4. Vergeblich versucht die weitere Beteiligte erstmals in der Beschwerdeinstanz, die Rechtmäßigkeit der Punktvergabe des Antragsgegners für die von der Antragstellerin im Rahmen längerfristiger Notarvertretungen durchgeführten Urkundsgeschäfte in Zweifel zu ziehen. Gemäß Nr. II. 3 d des Runderlasses sind alle Urkundsgeschäfte der Antragsgegnerin zutreffend mit jeweils 0,2 Punkten bewertet worden, weil sie innerhalb der letzten drei Jahre vor Antragstellung während einer Notarvertretung mit einer ununterbrochenen Dauer von jeweils mehr als zwei Wochen ausgeführt worden sind. Entgegen der Ansicht der weiteren Beteiligten wird die ununterbrochene Dauer einer derartigen Vertretung nicht dadurch in Frage gestellt, daß die Antragstellerin während der vier von ihr insoweit absolvierten Zeiträume mehrfach an einzelnen Tagen - zumeist freitags und samstags, in einem Falle auch donnerstags - an notarspezifischen Fortbildungskursen im Sinne von Nr. II. 3 c des Runderlasses oder - wie in einem Falle - an einem entsprechenden Grundkurs teilgenommen hat.
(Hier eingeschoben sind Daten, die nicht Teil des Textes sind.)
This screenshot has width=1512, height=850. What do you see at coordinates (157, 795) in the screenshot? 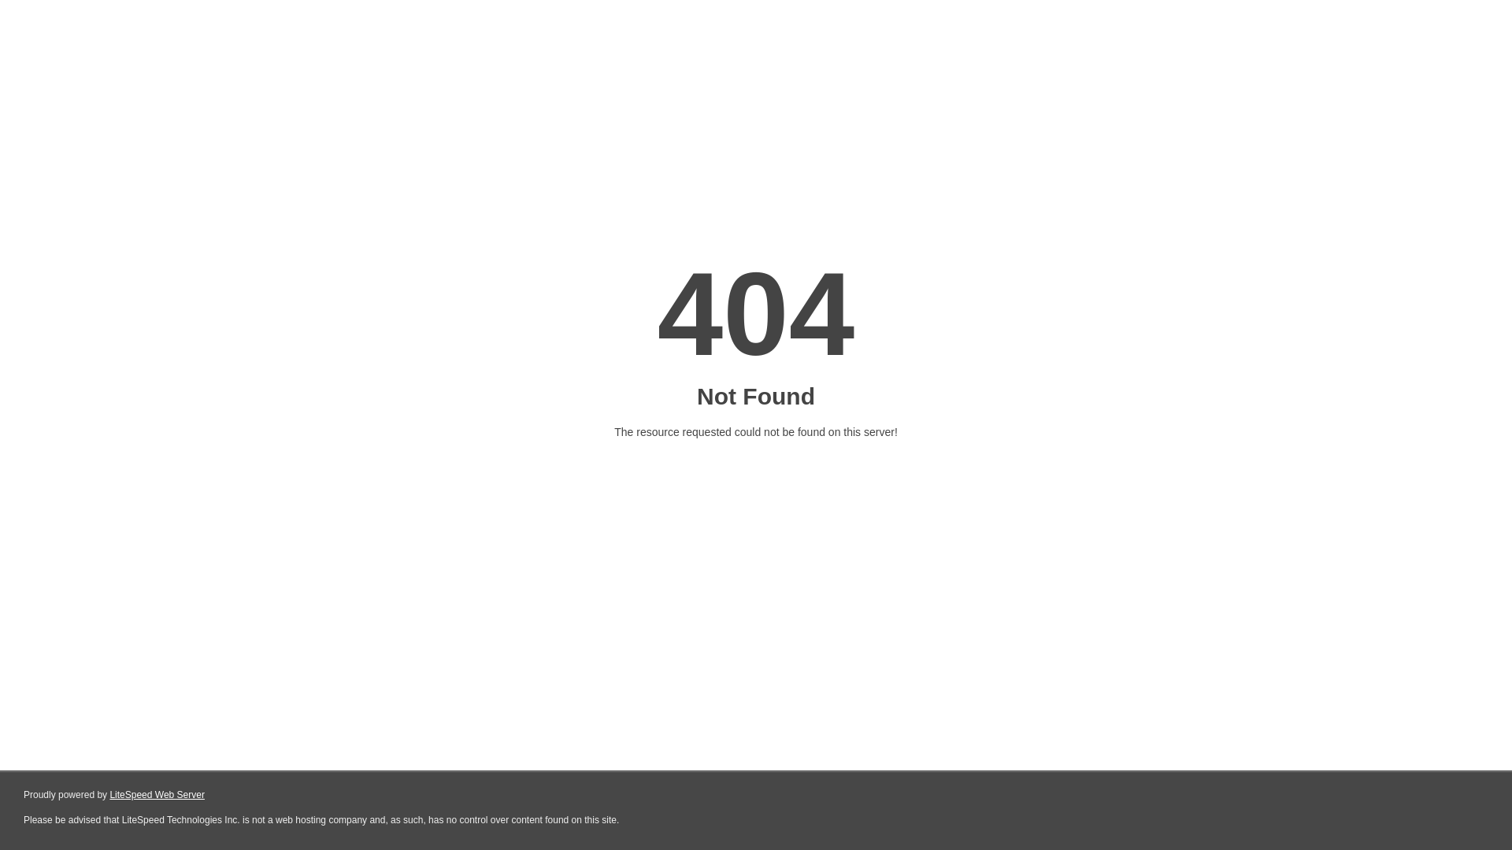
I see `'LiteSpeed Web Server'` at bounding box center [157, 795].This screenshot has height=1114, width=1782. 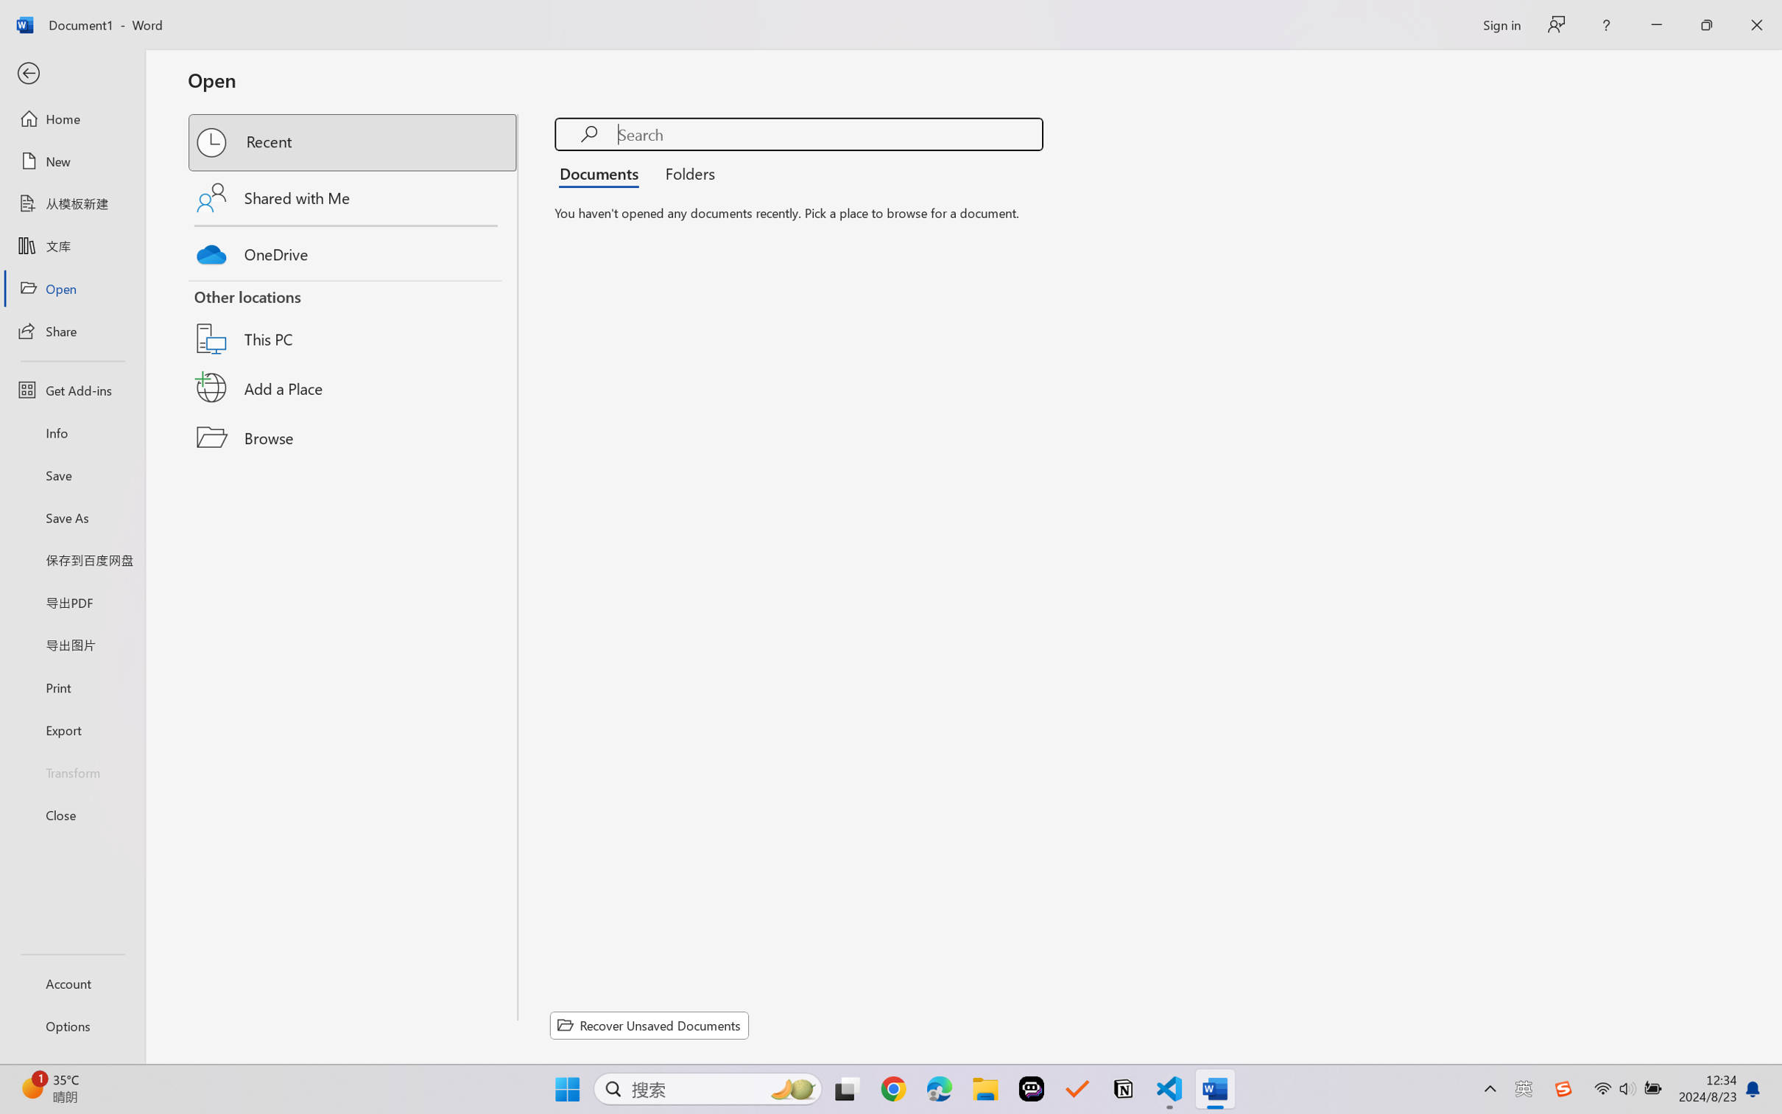 I want to click on 'Recover Unsaved Documents', so click(x=650, y=1024). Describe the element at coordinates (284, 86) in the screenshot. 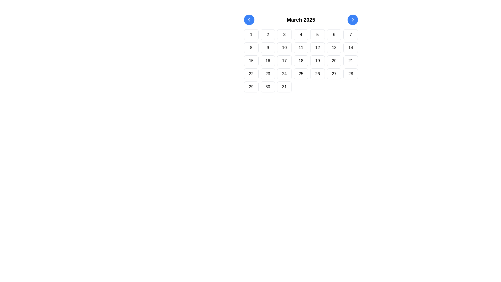

I see `the calendar date button representing '31'` at that location.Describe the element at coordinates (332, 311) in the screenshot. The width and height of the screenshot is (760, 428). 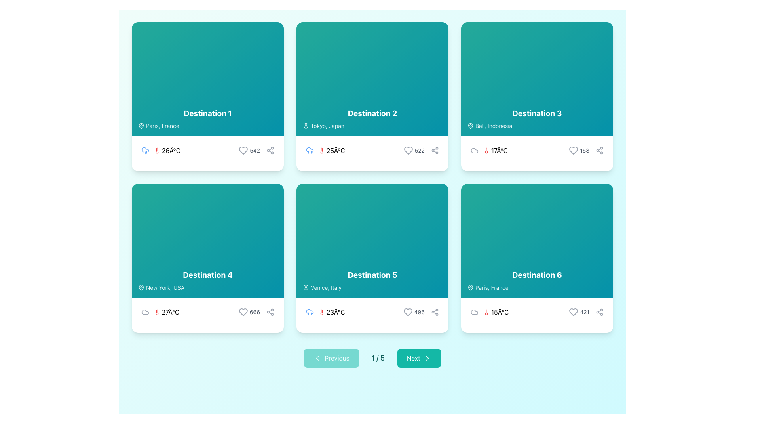
I see `the temperature display element located in the 'Destination 5' card, which provides the current or expected weather condition in degrees Celsius, situated below the blue cloud icon indicating rainy weather` at that location.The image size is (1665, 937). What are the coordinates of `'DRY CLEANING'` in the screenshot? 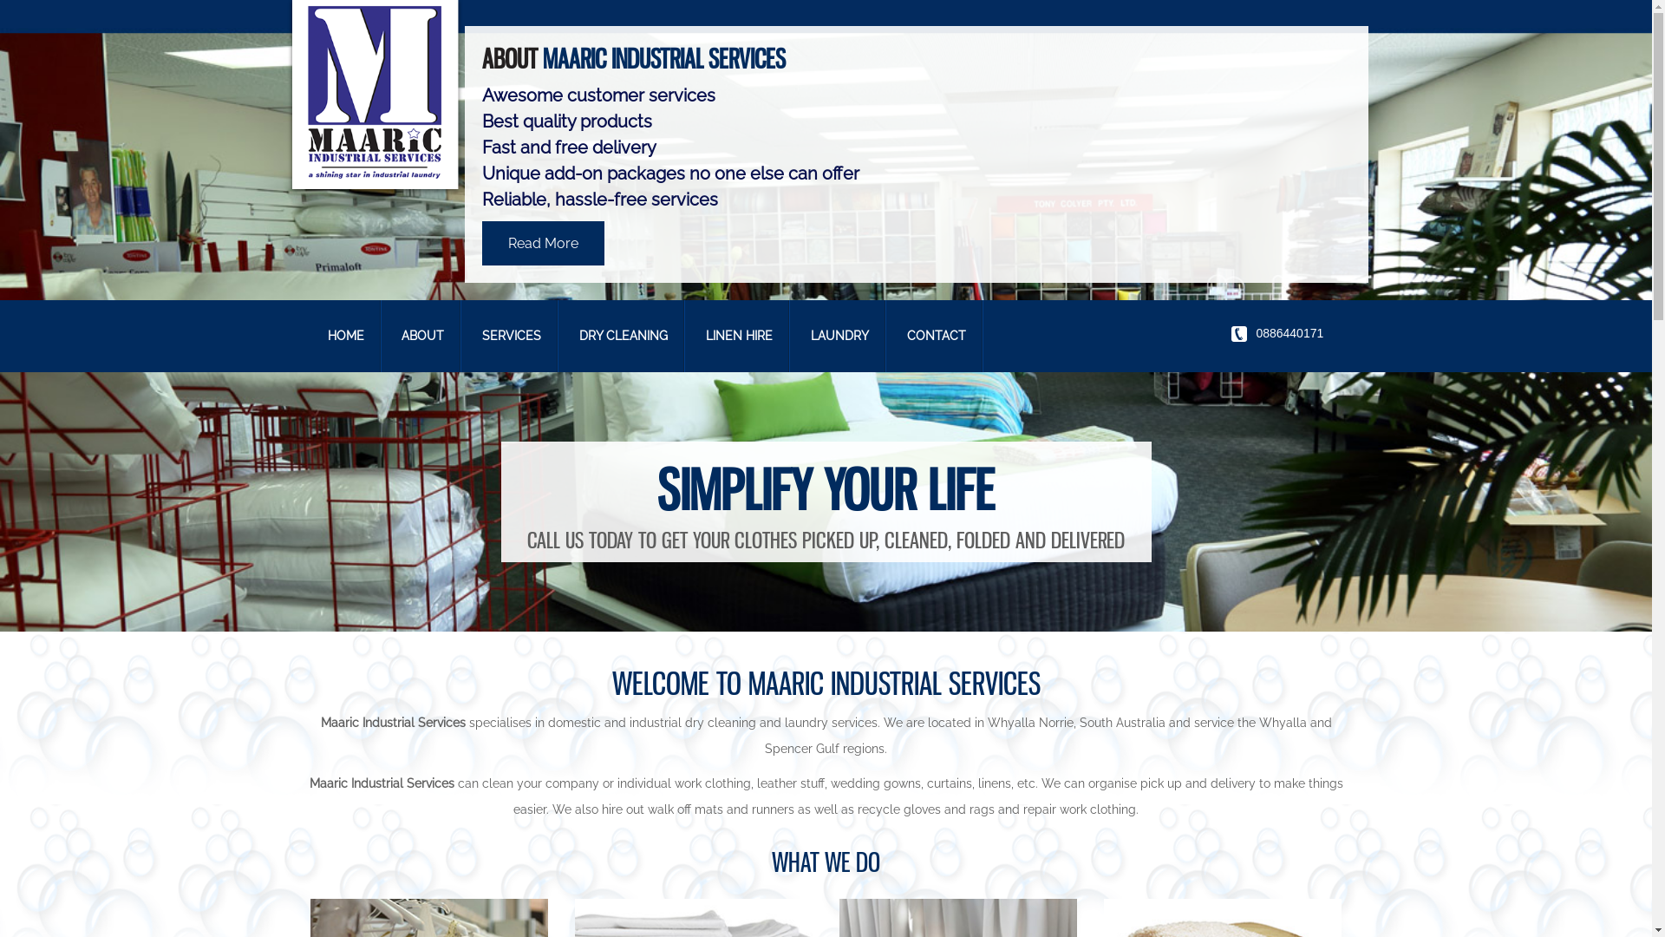 It's located at (624, 336).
Der Antragsgegner knüpft die Höherwertigkeit der im Rahmen solcher längerfristigen Notarvertretungen ausgeführten Urkundsgeschäfte in rechtlich einwandfreier Weise daran an, daß bei den Vertretungen mit einer ununterbrochenen Dauer von mehr als zwei Wochen eine intensive, völlig selbständige Beschäftigung des Bewerbers mit den Beurkundungen stattfindet, wobei der Bewerber in der Vorbereitung, Gestaltung und zeitlichen Einteilung der Beurkundungen unter Berücksichtigung des - grundsätzlich nicht steuerbaren - Geschäftsanfalls frei ist. Dementsprechend stellt der Runderlaß auch eindeutig auf die ununterbrochene Dauer der Notarvertretung als solcher, nicht aber auf eine irgendwie geartete ständige Anwesenheit am Amtssitz des Notars ab. Eine - unzulässige - Wettbewerbsverzerrung kann in dieser Möglichkeit der Erzielung qualifizierter Notarvertretungspunkte schon deshalb nicht liegen, weil der Antragsgegner innerhalb des von ihm praktizierten ausgewogenen Bewertungssystems der Urkundstätigkeit der Bewerber in Nr. II. 3 d eine Obergrenze von maximal 20 anrechnungsfähigen Punkten gesetzt hat.